Don't know if you read the VS thread, but it looked like they kicked OP off as soon as he posted there about this.


----------



## Cinelli 82220 (Dec 2, 2010)

Not surprising. VS is just a mutual admiration society.


----------



## Waves77 (Aug 15, 2010)

bikerjulio said:


> Don't know if you read the VS thread, but it looked like they kicked OP off as soon as he posted there about this.


Just noticed. Odd since Steve Garro complained as well. Hey, it's hard to remove stuff from the internet. If I were the OP I would start a blog with AM name in the title and explain the situation, post it to a number of places.


----------



## Frith (Oct 3, 2002)

I messaged one of the mods after they closed the thread here is my message along with the response...

I don't intend to become a long time and trusted member of these forums. I wouldn't know where to start. My 10 years on RoadBikeReview is about all the effort I'm willing to commit to a cycling forum. I only intended to add an addendum to a thread about a builder that paints him in what I feel is a undeserved light.

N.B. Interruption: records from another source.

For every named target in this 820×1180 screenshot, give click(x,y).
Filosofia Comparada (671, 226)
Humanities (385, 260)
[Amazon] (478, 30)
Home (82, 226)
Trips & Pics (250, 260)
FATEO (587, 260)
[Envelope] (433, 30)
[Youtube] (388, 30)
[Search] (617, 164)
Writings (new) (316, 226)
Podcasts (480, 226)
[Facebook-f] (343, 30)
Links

That said closing the thread will protect his actions by disallowing anyone else who was ripped off by him to come forward. Feel free to take my single post with as big a grain of salt as you wish but preventing your other community members from speaking up (one already did!) is, IMO, a mistake.



Frith,

Decisions about closing threads are difficult. I personally do believe you probably have a legitimate complaint against Tony. But I am (and the other VS moderators are) uncomfortable about letting our salon become a forum for playing out this kind of contract dispute. We get even more uncomfortable when the complainant is unknown to us and our community. This kind of thing has happened before and we have reacted similarly.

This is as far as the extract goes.